The surveillance of them was total. Anything and everything that was done in the bunker was broadcast on the television screens; from sex to showers, nothing was exempt. The participants were subjected to mandatory “interview” sessions with a CIA “interrogation artist,” in which they were questioned about their personal histories. In the painfully white bright lights of the interrogation room depression, sexual histories, drugs, suicide – any dark memories the participants may have harbored – were brought anew to the surface. Though the experiment seemingly started out as one big party, the constant surveillance and interrogation sessions took their toll, breaking down participants mentally and emotionally.
“Quiet” raises a lot of questions about surveillance and the flow of information in the Digital Age, but one that stood out to me most was the issue of informed consent. Almost everyone had simply clicked the “I Agree” box when purchasing something or signing up for something on the Internet when given the prompt “Confirm read the Terms of Agreement” (hello, iTunes and Facebook). Looking at the jubilation and excited anticipation of the participants of “Quiet,” I wondered if they knew just what they were getting into when they signed their consent forms. Did Harris let them know about the invasive interrogation sessions? Did he warn them about the complete lack of privacy they would have? If he didn’t, it brings to light misinformation and the abuse of rights. If it did, it brings to light the troubling extent to which people will forfeit their own rights for fame and recognition.

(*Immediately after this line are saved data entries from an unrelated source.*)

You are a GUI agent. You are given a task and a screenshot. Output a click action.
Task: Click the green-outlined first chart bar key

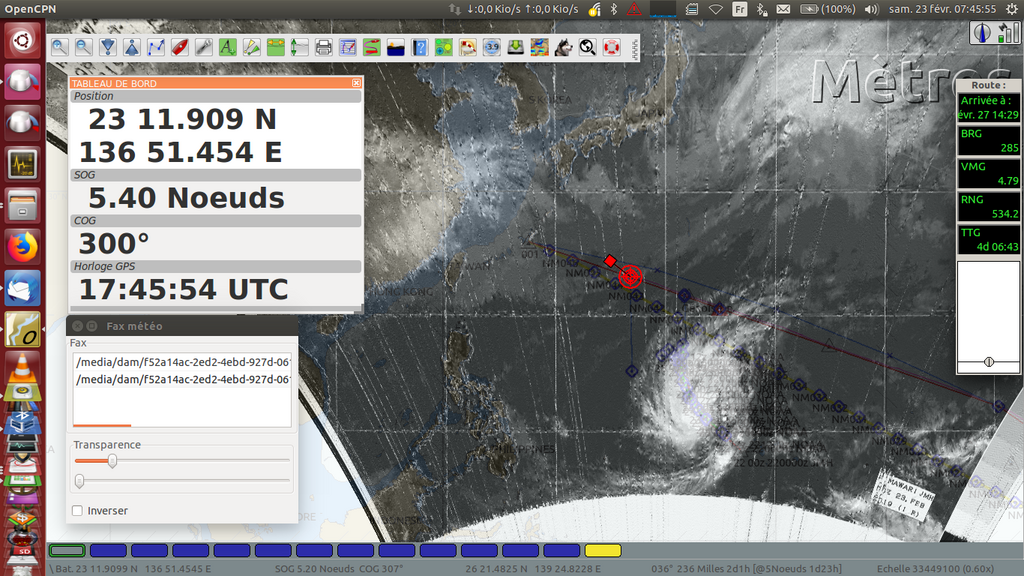[67, 550]
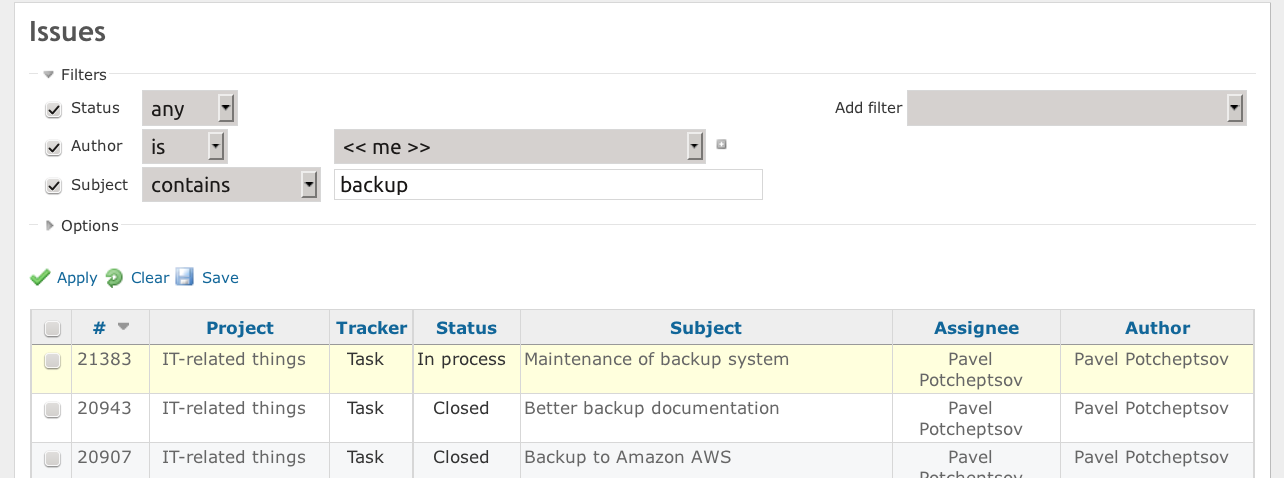Viewport: 1284px width, 478px height.
Task: Click the green Apply checkmark icon
Action: 40,277
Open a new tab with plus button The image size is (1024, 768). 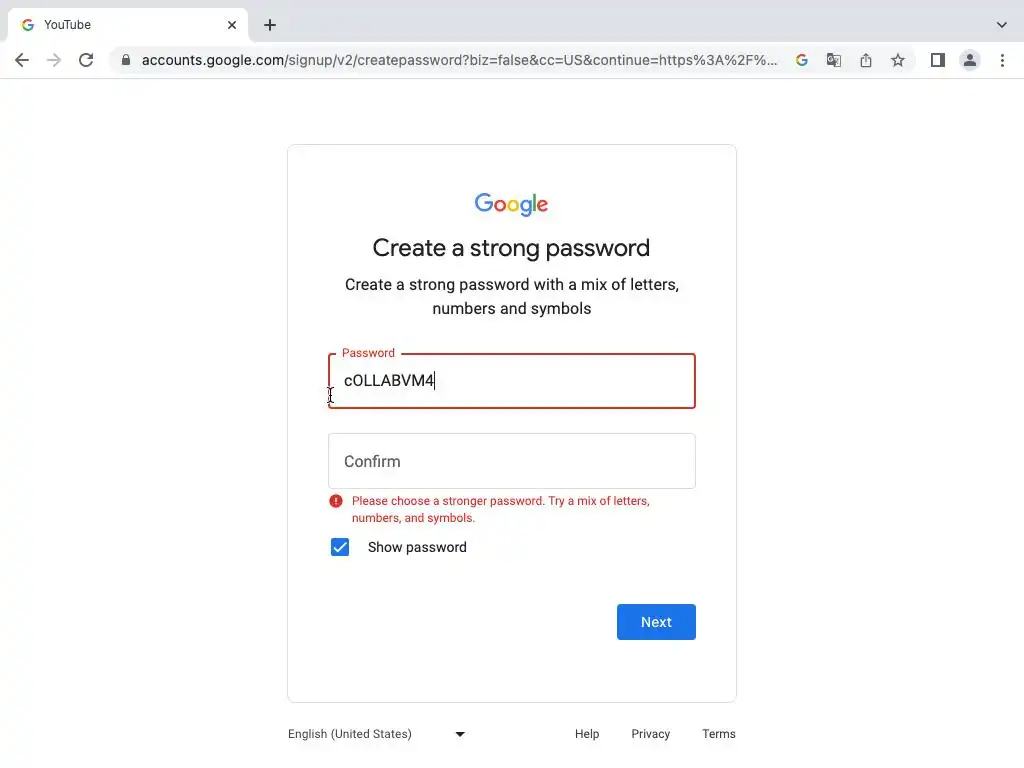(270, 25)
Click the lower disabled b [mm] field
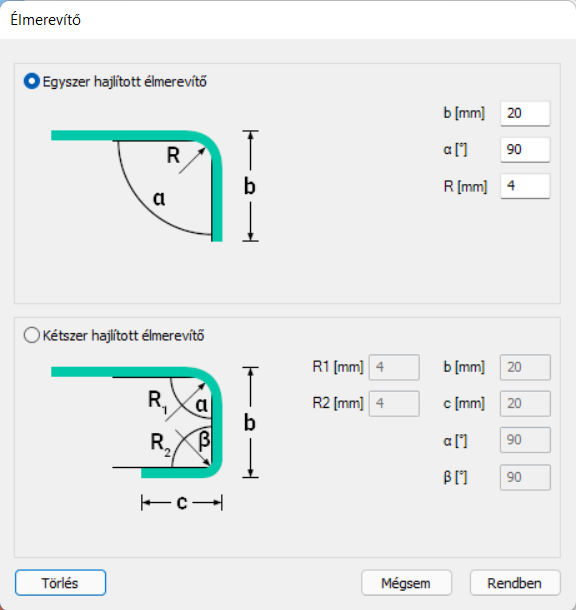This screenshot has width=576, height=610. tap(525, 367)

After the end of “Quiet,” Harris installed cameras in his own apartment, putting his and his girlfriend’s life on display to anyone who wanted to watch. The surveillance eventually took its toll on their relationship, leading to nastier fights and a disturbing occurrence of what could have escalated into sexual abuse. Harris’s partner, Tanya, admitted that their actions belonged more and more to the viewers of their lives and less to themselves; their fights, their insults, and their decisions were a “performance,” complete with the egging on of spectators.
What “Quiet” and Harris’s personal project at home didn’t allow for the creation of identity; that is, the constant surveillance and highly visual nature of the projects did not allow the subjects to pick and choose what they wanted to be revealed about them and what they wanted to hide. For many feminists around the world, the Internet can be a safe space in which they can escape the embodiment that limits them in the physical world. If the Internet moves in the direction of Harris’s projects, escaping embodiment becomes impossible due to the total openness of information.